(Pixel coordinate grounding data)
.....

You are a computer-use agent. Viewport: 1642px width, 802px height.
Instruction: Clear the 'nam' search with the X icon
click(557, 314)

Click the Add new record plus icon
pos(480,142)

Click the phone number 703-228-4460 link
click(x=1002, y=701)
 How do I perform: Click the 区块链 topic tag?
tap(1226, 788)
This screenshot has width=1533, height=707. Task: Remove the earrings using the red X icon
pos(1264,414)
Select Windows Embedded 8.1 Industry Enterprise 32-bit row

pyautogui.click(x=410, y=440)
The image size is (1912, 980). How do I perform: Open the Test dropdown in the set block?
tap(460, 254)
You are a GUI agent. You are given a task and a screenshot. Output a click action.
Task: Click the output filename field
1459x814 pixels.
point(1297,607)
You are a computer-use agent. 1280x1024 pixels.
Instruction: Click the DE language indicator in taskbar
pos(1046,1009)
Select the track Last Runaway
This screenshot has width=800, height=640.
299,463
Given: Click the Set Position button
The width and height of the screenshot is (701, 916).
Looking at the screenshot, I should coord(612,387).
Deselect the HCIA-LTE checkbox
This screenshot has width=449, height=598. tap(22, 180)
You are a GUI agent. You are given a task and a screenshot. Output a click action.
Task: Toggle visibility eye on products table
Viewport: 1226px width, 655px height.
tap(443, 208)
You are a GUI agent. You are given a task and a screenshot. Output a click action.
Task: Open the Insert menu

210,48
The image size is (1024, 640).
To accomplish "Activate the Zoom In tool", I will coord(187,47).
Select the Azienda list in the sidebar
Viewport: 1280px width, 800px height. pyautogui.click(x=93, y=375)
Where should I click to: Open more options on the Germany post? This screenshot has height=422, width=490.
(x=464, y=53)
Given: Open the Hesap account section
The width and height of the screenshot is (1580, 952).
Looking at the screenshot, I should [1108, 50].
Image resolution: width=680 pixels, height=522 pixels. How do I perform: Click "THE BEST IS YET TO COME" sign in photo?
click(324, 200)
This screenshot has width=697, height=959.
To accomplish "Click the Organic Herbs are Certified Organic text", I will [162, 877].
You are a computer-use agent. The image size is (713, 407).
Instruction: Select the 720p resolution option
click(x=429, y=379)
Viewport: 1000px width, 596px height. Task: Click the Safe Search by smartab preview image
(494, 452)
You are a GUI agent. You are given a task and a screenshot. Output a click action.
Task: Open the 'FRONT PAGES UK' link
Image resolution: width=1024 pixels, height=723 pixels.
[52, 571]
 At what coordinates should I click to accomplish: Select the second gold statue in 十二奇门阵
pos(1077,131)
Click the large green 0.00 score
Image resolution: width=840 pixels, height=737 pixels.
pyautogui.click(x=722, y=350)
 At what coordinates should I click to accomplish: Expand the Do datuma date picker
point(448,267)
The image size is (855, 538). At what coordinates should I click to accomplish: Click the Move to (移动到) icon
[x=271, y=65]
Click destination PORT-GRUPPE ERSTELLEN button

.....

§ HOW TO COMPLETE THIS TASK:
Search the records for lines holding the word "computer", then copy each line you find.

§ COMPLETED EXERCISE:
You are a computer-use agent. Viewport: 1642px width, 802px height.
You are a computer-use agent. 1280x1024 pixels.
You are a computer-use agent. The image size is (713, 407).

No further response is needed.